▶ [Brano da leggere]
'''

Dalla cantina di Bonvesin de la Riva di Milano ereditai parecchi vini, buona parte non li acquistai, Moretti mi avrebbe ucciso, allora in società con Marchesi. Correva il 1993, tra le tante etichette parecchie bottiglie di Giorgio Grai targate Schloss Kehlburg Bellermont  Cabernet dell’Alto Adige 1966. 
Avendo dei dubbi su di un vino di quasi trent’anni, lo assaggiai, è incredibilmente trovai questo rosso, a base di cabernet franc in gran parte, straordinario. Lo comprai tutto, e messo in carta a 50mila lire fece la felicità di avventori italiani e stranieri.
Per raccontarvi il talento di questo uomo, pubblico questo racconto di Daniele Cernilli.
“È venuto per comprare un po’ di Marzemino, ha assaggiato tutte le vasche e el me ghà ciavà la migliore”. Il commento, un po’ colorito, ma spero mi perdonerete, è citato alla lettera ed è di un produttore del basso trentino che me lo ha fatto un paio di giorni dopo aver ricevuto la visita in cantina di Giorgio Grai.

'''

▶ [Materiale fornito]

'''

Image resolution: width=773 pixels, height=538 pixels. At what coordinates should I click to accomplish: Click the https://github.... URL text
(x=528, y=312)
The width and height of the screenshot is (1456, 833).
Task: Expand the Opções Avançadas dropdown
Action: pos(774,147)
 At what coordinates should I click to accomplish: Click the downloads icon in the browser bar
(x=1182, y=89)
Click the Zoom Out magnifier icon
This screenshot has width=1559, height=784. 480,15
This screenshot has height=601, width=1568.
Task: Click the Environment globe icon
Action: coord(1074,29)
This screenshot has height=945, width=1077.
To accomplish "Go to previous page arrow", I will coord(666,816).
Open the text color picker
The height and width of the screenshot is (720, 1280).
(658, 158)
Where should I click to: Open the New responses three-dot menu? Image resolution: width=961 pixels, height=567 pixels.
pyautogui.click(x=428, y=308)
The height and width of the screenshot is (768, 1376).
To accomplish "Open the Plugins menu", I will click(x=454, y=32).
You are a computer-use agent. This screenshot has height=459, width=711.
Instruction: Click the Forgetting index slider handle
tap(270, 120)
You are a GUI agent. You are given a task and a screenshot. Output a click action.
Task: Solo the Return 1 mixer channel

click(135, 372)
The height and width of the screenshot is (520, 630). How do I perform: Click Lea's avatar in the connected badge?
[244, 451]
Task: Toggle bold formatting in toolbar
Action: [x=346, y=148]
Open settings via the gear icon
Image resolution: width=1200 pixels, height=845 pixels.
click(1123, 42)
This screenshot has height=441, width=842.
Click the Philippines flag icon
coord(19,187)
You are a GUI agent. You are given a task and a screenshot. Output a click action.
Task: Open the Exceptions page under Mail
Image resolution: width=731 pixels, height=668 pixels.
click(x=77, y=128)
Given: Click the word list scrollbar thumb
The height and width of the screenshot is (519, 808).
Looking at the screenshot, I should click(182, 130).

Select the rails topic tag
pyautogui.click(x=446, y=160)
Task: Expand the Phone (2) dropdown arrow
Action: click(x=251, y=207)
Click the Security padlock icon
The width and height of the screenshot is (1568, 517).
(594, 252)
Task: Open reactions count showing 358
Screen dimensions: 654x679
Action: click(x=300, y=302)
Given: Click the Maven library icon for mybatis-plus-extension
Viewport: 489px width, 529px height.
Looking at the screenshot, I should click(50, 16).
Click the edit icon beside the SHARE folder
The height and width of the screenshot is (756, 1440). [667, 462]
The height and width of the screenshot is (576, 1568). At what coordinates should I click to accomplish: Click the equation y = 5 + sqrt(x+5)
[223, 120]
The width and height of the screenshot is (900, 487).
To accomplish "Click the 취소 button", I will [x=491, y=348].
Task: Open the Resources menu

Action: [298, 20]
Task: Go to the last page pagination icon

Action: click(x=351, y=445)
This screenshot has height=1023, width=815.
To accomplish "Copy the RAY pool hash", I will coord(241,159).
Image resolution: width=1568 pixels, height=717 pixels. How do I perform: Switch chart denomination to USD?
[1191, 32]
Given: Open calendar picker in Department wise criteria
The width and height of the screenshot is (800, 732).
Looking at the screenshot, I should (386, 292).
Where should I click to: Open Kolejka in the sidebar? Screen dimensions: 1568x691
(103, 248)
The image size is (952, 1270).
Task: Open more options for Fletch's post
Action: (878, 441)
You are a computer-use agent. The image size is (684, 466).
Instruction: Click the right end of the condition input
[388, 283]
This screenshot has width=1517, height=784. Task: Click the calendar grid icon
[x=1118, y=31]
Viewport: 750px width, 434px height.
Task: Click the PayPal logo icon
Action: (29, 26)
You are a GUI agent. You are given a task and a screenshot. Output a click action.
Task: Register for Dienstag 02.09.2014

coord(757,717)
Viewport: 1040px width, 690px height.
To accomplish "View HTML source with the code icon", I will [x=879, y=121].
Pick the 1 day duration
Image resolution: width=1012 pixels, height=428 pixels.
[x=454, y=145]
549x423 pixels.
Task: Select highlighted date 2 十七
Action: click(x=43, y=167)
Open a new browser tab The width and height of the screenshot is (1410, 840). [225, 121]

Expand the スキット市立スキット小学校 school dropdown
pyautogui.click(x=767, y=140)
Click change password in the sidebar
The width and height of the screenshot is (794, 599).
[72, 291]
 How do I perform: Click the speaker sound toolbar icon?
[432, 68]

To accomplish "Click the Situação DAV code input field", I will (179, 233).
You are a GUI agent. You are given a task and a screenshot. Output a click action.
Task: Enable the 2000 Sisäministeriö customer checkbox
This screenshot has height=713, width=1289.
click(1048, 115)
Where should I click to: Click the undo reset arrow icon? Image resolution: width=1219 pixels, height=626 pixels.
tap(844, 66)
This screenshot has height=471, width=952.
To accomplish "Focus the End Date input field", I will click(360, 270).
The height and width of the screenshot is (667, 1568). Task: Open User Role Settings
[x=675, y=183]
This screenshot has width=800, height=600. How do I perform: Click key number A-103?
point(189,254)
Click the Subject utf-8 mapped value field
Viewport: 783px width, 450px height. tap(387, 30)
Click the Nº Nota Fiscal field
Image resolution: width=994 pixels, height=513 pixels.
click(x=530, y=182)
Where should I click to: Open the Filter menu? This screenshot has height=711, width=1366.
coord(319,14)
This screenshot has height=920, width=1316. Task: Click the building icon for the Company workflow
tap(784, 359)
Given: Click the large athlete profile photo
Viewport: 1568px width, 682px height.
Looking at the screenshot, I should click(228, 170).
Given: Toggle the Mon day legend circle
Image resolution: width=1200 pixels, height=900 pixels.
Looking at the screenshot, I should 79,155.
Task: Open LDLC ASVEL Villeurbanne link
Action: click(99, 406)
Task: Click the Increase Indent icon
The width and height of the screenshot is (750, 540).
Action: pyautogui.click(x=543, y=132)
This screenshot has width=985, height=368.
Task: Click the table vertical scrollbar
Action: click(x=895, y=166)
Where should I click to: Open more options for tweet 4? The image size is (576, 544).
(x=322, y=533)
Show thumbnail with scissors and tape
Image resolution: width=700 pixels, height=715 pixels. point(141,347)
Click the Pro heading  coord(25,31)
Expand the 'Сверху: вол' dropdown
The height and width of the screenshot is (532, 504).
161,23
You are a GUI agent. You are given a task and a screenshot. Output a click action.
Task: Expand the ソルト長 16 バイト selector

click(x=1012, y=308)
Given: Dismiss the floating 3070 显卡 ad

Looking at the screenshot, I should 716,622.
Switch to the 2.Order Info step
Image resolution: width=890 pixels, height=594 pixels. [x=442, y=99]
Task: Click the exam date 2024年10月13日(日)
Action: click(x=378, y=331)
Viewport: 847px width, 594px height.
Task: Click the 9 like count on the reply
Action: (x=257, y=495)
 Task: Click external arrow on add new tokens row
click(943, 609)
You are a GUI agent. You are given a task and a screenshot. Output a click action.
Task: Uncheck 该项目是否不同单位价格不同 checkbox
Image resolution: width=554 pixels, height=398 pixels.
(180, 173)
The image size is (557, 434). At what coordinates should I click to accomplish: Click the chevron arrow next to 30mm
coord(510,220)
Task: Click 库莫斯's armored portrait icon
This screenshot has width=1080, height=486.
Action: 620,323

'''

▶ [Problemi da risolvere]
1. Ricopia dal brano su Giorgio Grai tutto il testo che va da "Dalla cantina di" giù fino a "Cabernet dell’Alto Adige 1966.".
2. Stabilisci se il brano su Giorgio Grai conferma ciascuna affermazione. Per ognuna rispondi sì o no e cita le parole del brano che lo decidono: (a) le bottiglie di Schloss Kehlburg Bellermont erano dell'annata 1966; (b) il vino fu messo in carta a 100mila lire; (c) Grai si era recato dal produttore del basso trentino per comprare del Marzemino.
Per rispondere serve soltanto il brano.

▶ [Risposte per numero]
1.
Dalla cantina di Bonvesin de la Riva di Milano ereditai parecchi vini, buona parte non li acquistai, Moretti mi avrebbe ucciso, allora in società con Marchesi. Correva il 1993, tra le tante etichette parecchie bottiglie di Giorgio Grai targate Schloss Kehlburg Bellermont  Cabernet dell’Alto Adige 1966.

2.
(a) Sì: "Cabernet dell’Alto Adige 1966".
(b) No: "messo in carta a 50mila lire".
(c) Sì: "È venuto per comprare un po’ di Marzemino".